TASKS AND EXERCISES:
1. In the text on Indian airlines, what free baggage allowance did the DGCA declare mandatory for all passengers?
2. Copy the stretch from "India’s airlines posted" through "off its costs." in the text on Indian airlines.
3. Which airlines does the text on Indian airlines name?

SOURCE TEXT below:

CAPA also expects SpiceJet and GoAir to introduce distribution of higher yielding inventory via GDSs in FY2015 and to consider implementing loyalty programmes.
Cost per Available Seat Kilometre (CASK) – Domestic
Airline Net Profit/Loss in FY2013 and FY2014
Ancillary revenues are expected to be a key focus for LCCs in FY2015
To date Indian carriers have tread softly with respect to unbundling, partly because of regulatory restrictions and partly due to a reluctance to make the first move. But strong ancillary revenues will be necessary to support a low base fare pricing strategy.
AirAsia India tried to lead the way when it launched in Jun-2014 by removing the free baggage allowance. However, its experiment was short lived as the DGCA stepped in and stated that a 15kg allowance was mandatory for all passengers.
Despite this setback, CAPA anticipates that regulations will be eased significantly over the next few months, with the DGCA expected to take a more liberal approach towards ancillaries. By the end of FY2015, LCCs are likely to be generating ancillary revenue right across the value chain.
India’s airlines posted an estimated loss of INR106.6 billion in FY2014
This was 76% higher than in the previous financial year, and the worst result since FY2008. The figure excludes Kingfisher Airlines, which remains a listed entity but has been non-operational since Oct-2012.
With the exception of IndiGo – which had a net income of INR3.2 billion – every Indian carrier posted a net loss, although even IndiGo’s profit was down almost 60% year-on-year. IndiGo’s result included sale and leaseback and engine credits which are netted off its costs.

End of SOURCE TEXT.
RECORDS SUPPLIED below:

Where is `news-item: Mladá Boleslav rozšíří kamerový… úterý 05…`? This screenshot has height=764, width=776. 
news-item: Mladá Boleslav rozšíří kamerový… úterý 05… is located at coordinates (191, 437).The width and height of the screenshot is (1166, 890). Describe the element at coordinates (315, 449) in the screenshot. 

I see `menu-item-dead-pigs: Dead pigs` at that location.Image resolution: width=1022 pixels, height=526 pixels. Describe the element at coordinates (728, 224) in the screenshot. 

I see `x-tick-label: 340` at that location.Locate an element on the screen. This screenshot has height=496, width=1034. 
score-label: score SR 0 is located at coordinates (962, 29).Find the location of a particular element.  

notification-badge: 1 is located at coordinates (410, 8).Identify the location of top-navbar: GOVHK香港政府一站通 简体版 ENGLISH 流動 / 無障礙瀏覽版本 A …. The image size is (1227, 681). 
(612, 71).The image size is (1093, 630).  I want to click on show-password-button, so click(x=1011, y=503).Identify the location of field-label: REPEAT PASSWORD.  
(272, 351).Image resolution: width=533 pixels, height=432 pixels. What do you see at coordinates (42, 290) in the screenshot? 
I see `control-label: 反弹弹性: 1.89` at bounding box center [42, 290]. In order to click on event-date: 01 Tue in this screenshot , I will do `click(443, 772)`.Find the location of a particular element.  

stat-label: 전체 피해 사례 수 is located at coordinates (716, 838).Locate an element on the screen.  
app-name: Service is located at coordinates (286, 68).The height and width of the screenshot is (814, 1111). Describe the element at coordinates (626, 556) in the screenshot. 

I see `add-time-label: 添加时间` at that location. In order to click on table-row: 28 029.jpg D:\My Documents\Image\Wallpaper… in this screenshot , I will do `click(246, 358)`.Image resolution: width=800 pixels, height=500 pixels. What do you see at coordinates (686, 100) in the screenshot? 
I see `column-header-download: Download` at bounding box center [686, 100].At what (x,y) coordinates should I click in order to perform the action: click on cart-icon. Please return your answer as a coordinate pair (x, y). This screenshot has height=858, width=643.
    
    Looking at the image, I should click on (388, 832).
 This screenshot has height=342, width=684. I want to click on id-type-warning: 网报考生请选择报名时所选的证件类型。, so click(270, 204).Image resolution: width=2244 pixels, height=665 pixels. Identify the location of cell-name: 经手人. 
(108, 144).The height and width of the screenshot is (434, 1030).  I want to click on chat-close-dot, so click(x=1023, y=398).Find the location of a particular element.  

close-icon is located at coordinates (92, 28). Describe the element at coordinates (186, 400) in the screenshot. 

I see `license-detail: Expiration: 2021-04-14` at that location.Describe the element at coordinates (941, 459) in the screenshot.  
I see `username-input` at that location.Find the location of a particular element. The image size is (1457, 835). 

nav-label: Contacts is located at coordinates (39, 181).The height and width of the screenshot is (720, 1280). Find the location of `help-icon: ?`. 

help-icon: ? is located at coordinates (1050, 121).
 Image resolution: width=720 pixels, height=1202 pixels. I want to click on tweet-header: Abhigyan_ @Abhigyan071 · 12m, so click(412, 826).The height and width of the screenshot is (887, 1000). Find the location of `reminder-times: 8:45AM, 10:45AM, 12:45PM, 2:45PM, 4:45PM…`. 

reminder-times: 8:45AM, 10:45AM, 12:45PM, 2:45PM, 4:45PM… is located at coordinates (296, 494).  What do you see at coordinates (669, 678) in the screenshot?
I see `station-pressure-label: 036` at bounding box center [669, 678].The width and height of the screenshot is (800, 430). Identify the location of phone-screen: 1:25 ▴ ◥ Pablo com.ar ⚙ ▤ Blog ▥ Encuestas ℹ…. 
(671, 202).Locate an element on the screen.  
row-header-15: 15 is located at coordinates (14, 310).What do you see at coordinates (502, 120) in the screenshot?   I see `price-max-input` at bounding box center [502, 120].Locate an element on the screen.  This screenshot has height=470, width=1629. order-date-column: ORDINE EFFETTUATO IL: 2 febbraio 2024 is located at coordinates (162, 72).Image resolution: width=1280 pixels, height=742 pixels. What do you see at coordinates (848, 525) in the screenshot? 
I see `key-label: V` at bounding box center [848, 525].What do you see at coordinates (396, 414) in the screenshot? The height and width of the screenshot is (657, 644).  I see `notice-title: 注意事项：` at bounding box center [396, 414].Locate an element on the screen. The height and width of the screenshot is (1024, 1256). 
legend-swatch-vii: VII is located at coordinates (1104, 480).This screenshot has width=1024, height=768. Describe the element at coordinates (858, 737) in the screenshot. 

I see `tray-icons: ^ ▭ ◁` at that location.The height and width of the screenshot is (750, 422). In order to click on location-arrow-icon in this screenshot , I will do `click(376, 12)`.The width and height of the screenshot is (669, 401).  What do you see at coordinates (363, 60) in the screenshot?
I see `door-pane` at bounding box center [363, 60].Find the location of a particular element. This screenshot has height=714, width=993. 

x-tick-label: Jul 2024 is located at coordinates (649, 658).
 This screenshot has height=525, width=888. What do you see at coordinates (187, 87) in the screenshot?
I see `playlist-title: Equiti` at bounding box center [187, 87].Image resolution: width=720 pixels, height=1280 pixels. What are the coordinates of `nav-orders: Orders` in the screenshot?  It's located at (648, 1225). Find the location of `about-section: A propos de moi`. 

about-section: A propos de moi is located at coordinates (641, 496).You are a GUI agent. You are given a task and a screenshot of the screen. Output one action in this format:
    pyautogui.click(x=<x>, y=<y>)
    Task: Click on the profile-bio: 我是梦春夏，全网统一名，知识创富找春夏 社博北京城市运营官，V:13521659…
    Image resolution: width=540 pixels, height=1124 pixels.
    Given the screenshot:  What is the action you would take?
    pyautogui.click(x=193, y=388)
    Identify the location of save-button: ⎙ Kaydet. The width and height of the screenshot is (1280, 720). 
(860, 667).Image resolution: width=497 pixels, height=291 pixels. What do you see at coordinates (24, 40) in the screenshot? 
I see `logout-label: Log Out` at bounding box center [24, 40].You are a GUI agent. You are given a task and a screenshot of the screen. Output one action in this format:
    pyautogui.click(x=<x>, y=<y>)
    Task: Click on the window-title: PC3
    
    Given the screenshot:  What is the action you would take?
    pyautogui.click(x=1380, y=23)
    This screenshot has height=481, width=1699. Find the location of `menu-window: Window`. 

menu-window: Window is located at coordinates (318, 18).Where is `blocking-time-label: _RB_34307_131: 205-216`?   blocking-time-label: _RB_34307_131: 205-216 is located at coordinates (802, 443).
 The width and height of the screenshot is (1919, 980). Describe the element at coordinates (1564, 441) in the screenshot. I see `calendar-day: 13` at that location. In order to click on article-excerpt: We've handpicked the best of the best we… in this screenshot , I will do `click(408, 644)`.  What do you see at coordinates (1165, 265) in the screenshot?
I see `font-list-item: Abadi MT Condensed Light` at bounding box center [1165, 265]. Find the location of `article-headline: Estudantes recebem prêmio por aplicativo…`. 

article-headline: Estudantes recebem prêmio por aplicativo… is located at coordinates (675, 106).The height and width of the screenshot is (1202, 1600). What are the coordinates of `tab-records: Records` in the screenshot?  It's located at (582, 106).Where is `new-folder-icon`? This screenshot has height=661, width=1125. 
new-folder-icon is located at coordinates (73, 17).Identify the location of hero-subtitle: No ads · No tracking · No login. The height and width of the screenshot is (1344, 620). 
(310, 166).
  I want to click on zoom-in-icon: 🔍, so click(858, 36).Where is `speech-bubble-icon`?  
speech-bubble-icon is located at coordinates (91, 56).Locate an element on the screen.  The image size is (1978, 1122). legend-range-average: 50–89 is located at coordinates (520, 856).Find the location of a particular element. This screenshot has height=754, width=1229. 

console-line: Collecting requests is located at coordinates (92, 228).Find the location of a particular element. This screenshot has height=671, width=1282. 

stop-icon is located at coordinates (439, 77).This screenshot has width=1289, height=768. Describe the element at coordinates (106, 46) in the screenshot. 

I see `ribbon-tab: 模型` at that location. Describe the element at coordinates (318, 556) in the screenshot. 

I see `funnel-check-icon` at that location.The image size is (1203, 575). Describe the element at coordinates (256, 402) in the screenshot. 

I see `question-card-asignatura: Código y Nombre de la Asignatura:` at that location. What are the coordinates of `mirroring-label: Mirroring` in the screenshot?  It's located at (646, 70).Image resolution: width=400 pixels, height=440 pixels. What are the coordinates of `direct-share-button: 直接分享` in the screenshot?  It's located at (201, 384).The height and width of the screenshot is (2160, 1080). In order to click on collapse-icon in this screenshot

End of RECORDS SUPPLIED.

ANSWERS FOR EACH ITEM:
1. 15kg

2.
India’s airlines posted an estimated loss of INR106.6 billion in FY2014
This was 76% higher than in the previous financial year, and the worst result since FY2008. The figure excludes Kingfisher Airlines, which remains a listed entity but has been non-operational since Oct-2012.
With the exception of IndiGo – which had a net income of INR3.2 billion – every Indian carrier posted a net loss, although even IndiGo’s profit was down almost 60% year-on-year. IndiGo’s result included sale and leaseback and engine credits which are netted off its costs.

3. SpiceJet, GoAir, AirAsia India, Kingfisher Airlines, IndiGo